Exploring the ruins.
We spent Saturday hiking around in this "unkown" place (unkown to most non-navajos) that was yet another type of landscape. Only about 20 miles from Kayenta, it is sandy and beautiful with rock of all shades. Navigating through the rocks was like tring to find my way through a labryinth. As I scrambled around unsure of the correct direction, each rock and tree stood there proudly. They were laughing at me. They know that I am out of touch with nature and that that's why I have difficulty navigating. I am too accustomed to street signs and maps to give me the answer. But those who know the land, find their direction without it. They feel at home in natural places like the ones we explored on Saturday.
It was particularly exciting because we found some ancient ruins that are unkown to most people. There were still 1,200 year old corn and broken pieces of pottery scattered about.

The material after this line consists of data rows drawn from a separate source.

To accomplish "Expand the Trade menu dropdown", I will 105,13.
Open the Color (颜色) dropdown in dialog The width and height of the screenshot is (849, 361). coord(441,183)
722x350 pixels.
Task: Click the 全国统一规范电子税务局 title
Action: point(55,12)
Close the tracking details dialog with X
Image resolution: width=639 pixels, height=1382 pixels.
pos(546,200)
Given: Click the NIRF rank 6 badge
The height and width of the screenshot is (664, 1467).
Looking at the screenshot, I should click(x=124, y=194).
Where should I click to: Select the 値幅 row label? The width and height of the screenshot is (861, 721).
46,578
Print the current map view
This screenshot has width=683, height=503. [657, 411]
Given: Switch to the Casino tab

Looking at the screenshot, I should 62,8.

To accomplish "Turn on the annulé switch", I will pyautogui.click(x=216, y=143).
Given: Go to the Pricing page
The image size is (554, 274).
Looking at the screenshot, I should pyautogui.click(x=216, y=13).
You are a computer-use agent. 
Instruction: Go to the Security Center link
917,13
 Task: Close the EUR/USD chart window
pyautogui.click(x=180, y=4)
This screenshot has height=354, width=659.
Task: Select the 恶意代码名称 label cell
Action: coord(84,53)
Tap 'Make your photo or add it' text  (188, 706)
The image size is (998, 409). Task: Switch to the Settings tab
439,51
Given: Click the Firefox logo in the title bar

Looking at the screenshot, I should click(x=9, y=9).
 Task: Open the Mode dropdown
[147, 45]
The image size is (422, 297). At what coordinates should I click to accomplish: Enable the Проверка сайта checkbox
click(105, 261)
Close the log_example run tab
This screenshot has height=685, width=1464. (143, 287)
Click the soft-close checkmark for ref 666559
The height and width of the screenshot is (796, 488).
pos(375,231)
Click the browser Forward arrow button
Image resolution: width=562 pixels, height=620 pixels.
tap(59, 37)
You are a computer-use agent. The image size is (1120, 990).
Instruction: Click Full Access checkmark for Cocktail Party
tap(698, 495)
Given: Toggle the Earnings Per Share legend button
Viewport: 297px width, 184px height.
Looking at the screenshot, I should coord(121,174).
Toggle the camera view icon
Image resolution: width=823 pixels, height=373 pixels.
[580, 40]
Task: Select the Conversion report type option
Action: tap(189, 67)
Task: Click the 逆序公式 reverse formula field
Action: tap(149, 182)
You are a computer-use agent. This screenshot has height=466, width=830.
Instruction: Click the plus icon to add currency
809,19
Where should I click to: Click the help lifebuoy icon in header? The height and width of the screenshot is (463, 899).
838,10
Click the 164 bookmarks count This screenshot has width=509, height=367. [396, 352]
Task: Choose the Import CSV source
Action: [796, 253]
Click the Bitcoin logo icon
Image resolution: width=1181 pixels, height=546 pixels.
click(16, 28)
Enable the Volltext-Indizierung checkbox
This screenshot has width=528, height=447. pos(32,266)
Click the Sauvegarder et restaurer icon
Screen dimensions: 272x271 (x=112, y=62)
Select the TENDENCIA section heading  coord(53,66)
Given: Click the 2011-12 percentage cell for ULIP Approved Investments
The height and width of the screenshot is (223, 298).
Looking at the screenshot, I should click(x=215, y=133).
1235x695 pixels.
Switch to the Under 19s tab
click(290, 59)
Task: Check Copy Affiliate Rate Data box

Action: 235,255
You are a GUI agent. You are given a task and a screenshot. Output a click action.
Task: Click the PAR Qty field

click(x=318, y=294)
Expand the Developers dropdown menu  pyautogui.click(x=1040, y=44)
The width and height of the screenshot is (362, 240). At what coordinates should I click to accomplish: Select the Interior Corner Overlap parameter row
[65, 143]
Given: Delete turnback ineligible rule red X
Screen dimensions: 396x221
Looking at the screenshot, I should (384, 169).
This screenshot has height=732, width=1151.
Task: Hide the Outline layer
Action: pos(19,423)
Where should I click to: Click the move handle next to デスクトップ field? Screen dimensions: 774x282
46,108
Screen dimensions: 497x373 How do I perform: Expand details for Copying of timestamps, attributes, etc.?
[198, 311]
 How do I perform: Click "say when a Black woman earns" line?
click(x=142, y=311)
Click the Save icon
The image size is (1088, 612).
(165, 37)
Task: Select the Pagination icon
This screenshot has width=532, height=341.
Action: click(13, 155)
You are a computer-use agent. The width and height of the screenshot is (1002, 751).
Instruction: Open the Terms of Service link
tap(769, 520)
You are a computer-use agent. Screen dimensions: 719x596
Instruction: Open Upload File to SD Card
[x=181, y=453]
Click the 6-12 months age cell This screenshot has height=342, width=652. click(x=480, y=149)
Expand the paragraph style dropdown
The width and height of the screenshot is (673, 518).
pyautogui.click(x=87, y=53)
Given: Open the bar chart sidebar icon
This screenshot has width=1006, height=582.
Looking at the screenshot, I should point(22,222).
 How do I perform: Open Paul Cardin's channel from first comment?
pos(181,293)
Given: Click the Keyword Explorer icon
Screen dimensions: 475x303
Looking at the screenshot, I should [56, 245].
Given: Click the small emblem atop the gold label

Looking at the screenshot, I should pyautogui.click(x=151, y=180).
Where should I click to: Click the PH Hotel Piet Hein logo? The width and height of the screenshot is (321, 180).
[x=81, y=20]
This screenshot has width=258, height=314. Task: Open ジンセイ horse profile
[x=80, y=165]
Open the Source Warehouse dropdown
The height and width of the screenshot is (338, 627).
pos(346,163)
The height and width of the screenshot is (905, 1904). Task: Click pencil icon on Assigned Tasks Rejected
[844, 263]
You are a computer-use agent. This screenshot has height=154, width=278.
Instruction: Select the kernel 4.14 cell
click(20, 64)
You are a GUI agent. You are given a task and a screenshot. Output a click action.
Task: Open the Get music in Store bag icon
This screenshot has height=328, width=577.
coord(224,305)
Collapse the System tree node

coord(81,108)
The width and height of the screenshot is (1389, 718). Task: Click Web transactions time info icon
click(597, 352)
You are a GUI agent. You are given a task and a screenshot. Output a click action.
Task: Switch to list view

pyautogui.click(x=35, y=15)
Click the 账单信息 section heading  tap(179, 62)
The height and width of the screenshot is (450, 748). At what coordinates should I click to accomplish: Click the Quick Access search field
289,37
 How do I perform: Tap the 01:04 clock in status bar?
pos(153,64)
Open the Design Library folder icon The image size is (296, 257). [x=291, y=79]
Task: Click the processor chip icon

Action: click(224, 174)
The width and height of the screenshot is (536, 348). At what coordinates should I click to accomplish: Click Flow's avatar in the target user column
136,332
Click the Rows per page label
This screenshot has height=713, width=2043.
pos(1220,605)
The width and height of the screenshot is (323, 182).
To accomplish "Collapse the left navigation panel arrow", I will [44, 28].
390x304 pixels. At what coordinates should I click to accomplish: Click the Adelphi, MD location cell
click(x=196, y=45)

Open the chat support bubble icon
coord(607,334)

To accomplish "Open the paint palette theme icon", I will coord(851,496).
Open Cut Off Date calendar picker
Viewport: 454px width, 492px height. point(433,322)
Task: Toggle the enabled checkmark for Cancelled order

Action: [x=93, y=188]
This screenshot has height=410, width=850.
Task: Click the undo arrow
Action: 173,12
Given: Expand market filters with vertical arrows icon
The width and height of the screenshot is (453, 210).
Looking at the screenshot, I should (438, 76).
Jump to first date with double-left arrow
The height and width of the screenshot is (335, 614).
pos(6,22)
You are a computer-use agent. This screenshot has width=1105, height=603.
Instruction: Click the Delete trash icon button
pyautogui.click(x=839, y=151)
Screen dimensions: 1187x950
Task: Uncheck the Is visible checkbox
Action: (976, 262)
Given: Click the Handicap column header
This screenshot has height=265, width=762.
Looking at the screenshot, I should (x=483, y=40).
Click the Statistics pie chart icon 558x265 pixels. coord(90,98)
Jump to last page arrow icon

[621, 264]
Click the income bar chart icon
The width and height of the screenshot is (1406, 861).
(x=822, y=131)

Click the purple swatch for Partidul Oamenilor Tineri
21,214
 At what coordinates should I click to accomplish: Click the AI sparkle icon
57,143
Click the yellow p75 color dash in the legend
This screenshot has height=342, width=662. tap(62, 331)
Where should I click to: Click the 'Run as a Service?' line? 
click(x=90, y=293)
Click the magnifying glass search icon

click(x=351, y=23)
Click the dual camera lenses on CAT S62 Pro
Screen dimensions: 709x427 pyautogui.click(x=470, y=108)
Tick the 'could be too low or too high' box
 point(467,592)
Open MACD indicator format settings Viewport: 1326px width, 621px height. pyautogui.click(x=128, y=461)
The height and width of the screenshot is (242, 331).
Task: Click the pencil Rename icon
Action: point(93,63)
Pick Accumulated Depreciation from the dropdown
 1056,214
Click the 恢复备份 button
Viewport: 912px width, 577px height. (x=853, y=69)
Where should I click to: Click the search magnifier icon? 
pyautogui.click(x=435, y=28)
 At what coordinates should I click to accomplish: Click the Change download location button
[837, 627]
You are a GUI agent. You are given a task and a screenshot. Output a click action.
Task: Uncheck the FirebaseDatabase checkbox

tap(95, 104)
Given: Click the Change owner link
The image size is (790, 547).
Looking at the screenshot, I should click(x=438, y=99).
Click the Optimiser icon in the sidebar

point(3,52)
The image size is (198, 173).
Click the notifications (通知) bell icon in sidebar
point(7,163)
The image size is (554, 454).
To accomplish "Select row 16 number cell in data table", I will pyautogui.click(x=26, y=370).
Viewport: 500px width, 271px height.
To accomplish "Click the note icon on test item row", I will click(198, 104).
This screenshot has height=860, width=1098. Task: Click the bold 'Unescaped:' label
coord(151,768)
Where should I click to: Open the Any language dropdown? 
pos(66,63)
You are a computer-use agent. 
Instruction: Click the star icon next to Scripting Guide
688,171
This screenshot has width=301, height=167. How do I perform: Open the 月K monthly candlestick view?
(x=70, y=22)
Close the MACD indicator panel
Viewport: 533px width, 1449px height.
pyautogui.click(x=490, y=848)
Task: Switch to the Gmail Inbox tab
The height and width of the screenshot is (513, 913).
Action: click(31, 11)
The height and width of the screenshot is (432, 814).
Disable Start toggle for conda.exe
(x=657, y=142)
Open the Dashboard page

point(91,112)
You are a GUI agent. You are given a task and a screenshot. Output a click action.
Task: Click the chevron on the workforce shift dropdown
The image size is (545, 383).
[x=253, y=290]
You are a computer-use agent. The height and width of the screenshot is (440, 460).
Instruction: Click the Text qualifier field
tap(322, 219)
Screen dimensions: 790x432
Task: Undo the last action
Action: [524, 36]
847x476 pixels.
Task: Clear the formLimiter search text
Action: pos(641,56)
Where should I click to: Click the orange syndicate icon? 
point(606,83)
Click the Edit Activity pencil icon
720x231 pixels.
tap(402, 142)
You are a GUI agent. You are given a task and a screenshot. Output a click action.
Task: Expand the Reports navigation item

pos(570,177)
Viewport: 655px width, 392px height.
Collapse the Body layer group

That night we drove not far from there to Cedar Mesa at Moki Dugway. It was HUGE! We drove up and up and up and up until finally we reached the top. Once at the top, I had to keep reminding myself that we were on a Mesa because it was so huge that one can't easily see the drop offs on either side. We camped up there for the night. We sat around the fire, making smores to distract ourselves from the cold wind that crept under our sweatshirts.
It felt so wonderful to sleep outside on the rocks that night, to look at the stars, and to be so close with nature. I was in another world out there. When I woke up, I walked to the edge and looked out into the canyon. Looking down, I saw the San Juan river curling around like an endless snake. Then, at eye level were other Mesas and mountains. From where I stood I could see a 180 degree view and my eyes could reach to things hundreds of miles away. I have never seen so much at one time where the sky takes over everything.
Standing there made me realize what I will miss about this place after I am gone. I will miss the sky that reminds me each day how small I am. Sometimes, living in at home, where things are more crowded, it is easier to feel that my world is the only world. But that feeling escapes me here. I know that I am just one, tiny particle in a vast universe. But standing on that Mesa, with the sky engulfing everything, I couldn't help but feel strong. And that is what I thank this place for. I am grateful to be reminded that I am small, but also that I have strength.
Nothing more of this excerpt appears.